The prescribed expenses and maximum amounts are set out in Schedule 1 of the Dispute Resolution Practice Code and in Ontario Regulation 664 (R.R.O. 1990), Dispute Resolution Expenses.
In the arbitration decision, McCormick v. Economical Mutual Insurance Company, File No. A-000139, arbitrator Naylor made the following comments about expenses, with which I agree:
The discretion to award expenses should be exercised, having regard to the intent and purpose of the legislative scheme. The arbitration process has been established under the Insurance Act, as amended, in order to facilitate applicants' access to relatively inexpensive, speedy and informal adjudication of disputes regarding no-fault benefits. The discretion to award expenses should be exercised in accordance with this objective, having regard to the individual circumstances of each case.

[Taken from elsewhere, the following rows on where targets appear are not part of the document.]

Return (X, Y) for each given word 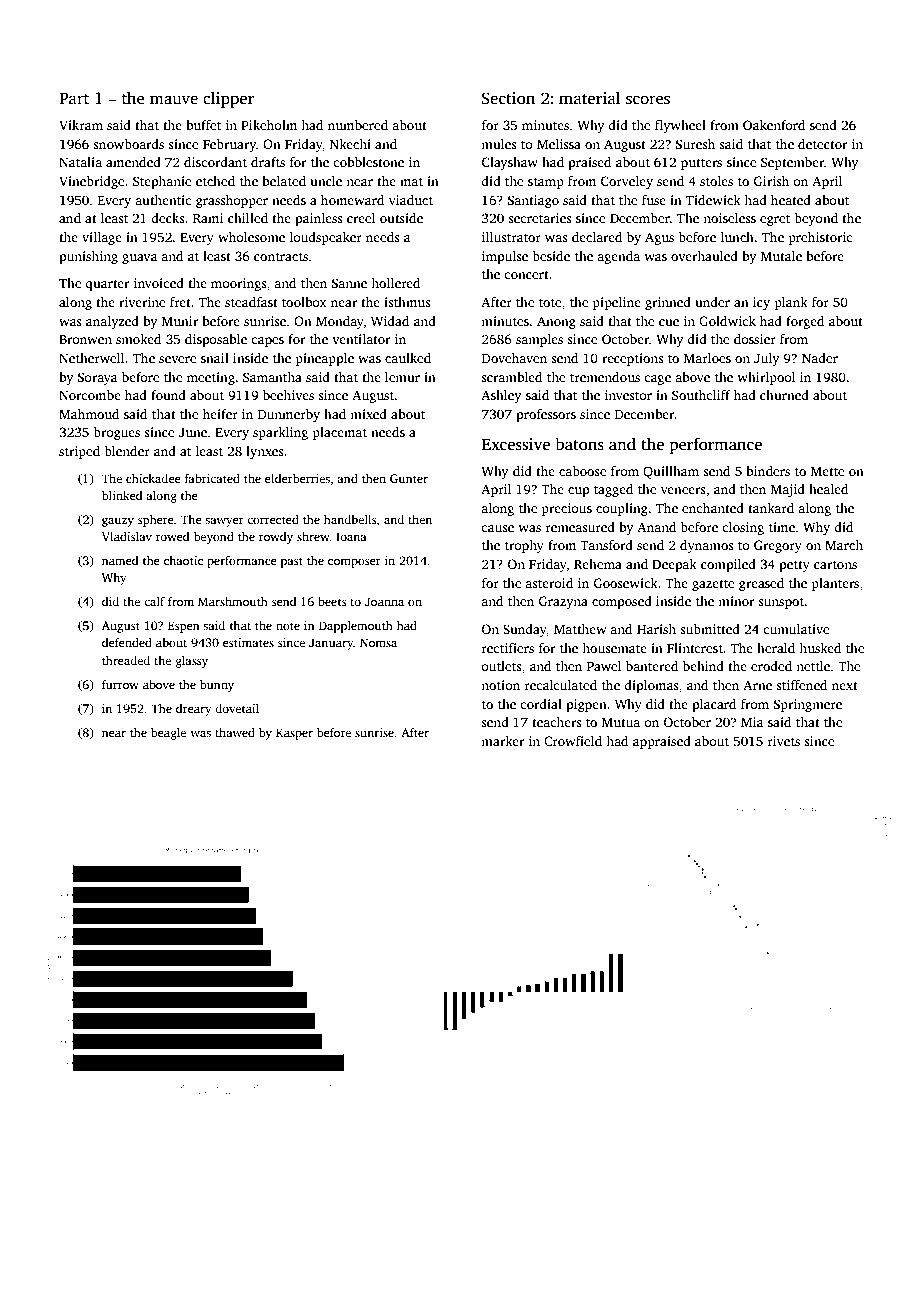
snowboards (128, 144)
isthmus (407, 302)
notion (500, 685)
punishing (88, 257)
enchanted (713, 508)
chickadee (153, 478)
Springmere (808, 705)
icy (761, 303)
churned (784, 395)
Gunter (409, 478)
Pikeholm (269, 125)
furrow (120, 684)
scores (648, 100)
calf (154, 601)
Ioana (351, 536)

Accordingly, it is appropriate to award an applicant his or her expenses, unless, in the circumstances of the particular case, it is determined that the application for appointment of an arbitrator was manifestly frivolous or vexatious, or that the applicant's conduct unreasonably prolonged the proceedings.
The Director of Arbitrations approved this statement of the principles guiding an award of expenses in the appeal decision in Calogero v. The Co-Operators General Insurance Company, File No. P-000251.
Mr. Amin is entitled to his expenses in this proceeding. Though he was unsuccessful in his claim, he brought an arguable case on a novel issue of law. If the parties are unable to agree on the amount of expenses, I remain seized of this matter and either party may apply for assessment of the expenses before me.
Order
Mr. Amin is not entitled to be reimbursed by Security National for the physiotherapy expenses paid by Connecticut General.
Mr. Amin is entitled to his expenses incurred in respect to the arbitration.